EXERCISE DATA:
-------------------------

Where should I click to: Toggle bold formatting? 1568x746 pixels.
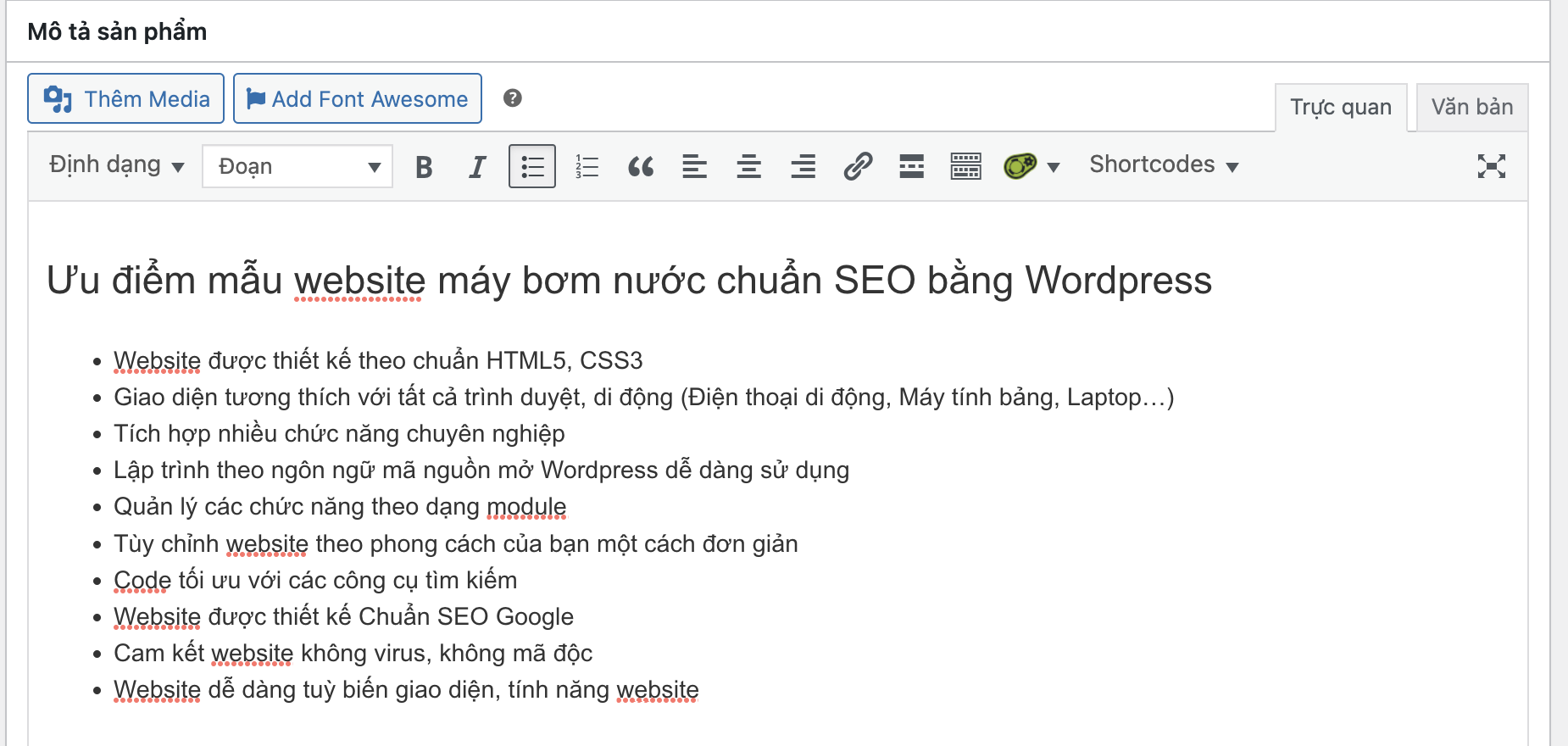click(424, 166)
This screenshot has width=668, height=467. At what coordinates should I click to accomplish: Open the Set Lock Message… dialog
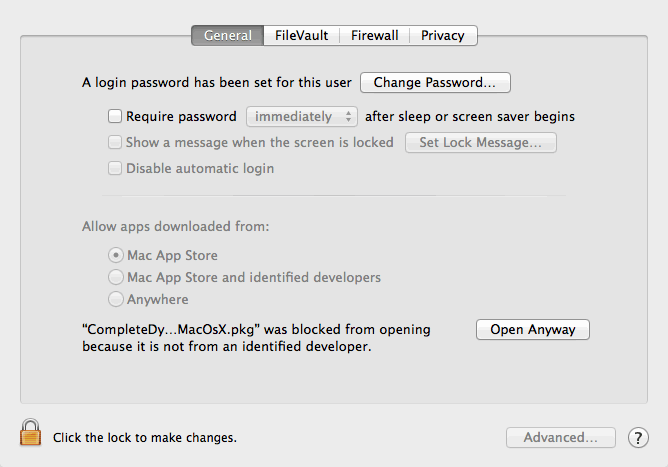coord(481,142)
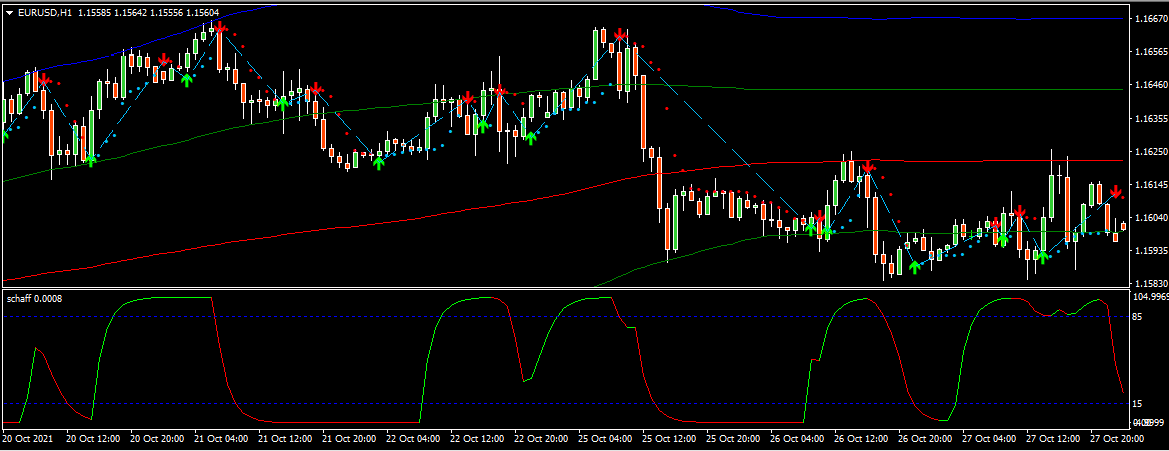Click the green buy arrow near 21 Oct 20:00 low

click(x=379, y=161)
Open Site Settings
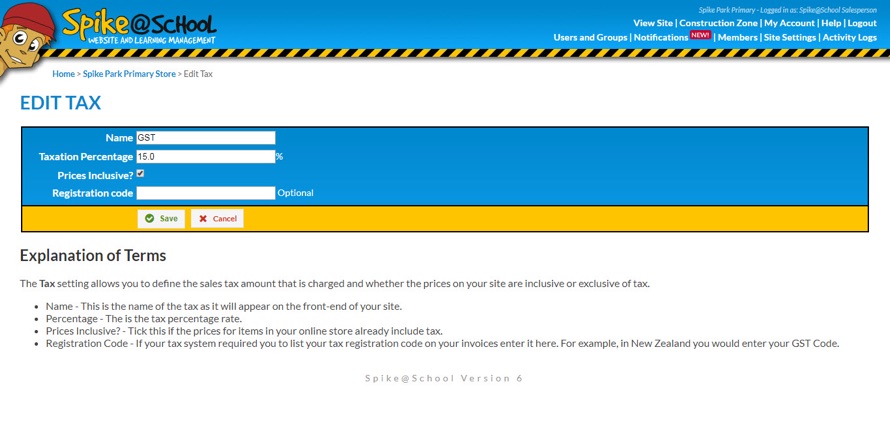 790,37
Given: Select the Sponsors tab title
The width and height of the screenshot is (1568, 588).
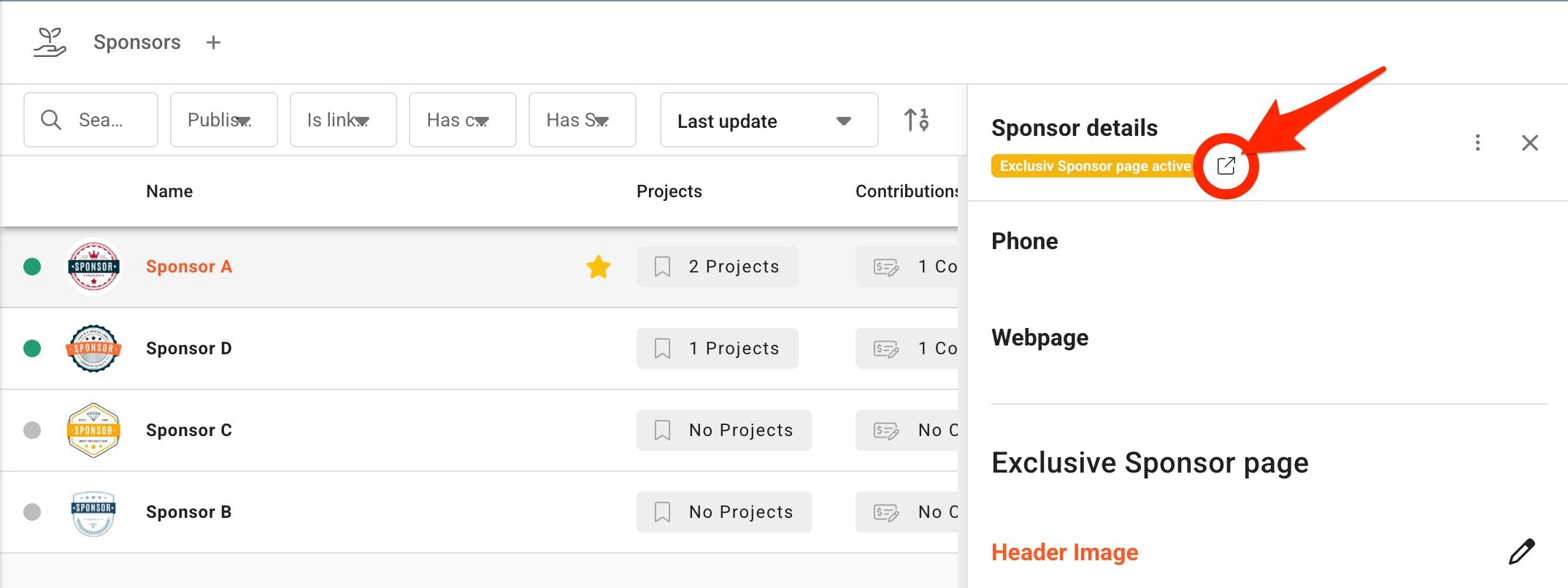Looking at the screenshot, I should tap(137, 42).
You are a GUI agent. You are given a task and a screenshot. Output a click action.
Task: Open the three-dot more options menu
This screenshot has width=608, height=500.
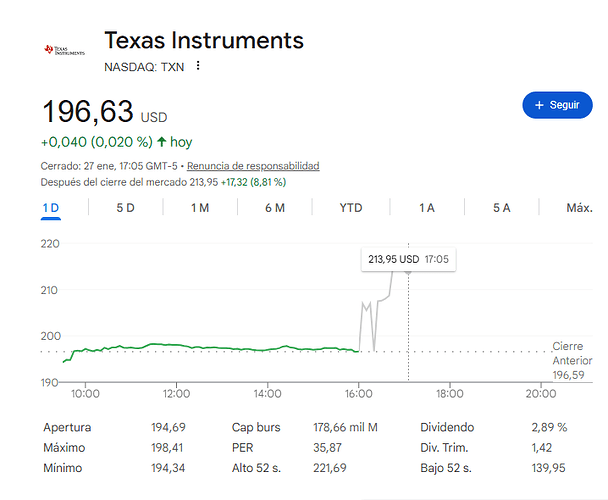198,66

-------------------------

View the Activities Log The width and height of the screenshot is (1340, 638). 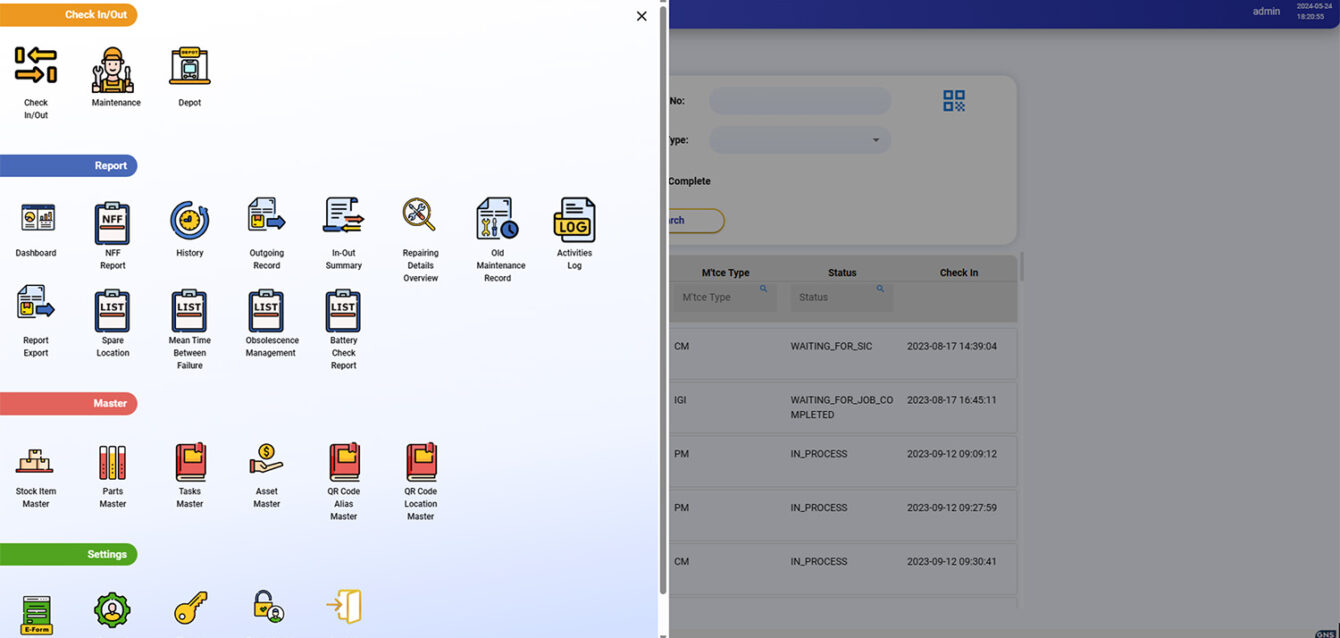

-------------------------

INSTRUCTIONS TO FOLLOW:
In the data above, find the line containing "Where should I" and the line containing "Given: Select the Sponsors tab title". Copy exactly the stretch from the first through the second, both included, leaving out any picture.

TASK ANSWER:
Where should I click to: Toggle bold formatting? 1568x746 pixels.
click(424, 166)
This screenshot has width=668, height=467. At what coordinates should I click to accomplish: Open the Set Lock Message… dialog
coord(481,142)
Click the green buy arrow near 21 Oct 20:00 low

click(x=379, y=161)
Open Site Settings
 790,37
Given: Select the Sponsors tab title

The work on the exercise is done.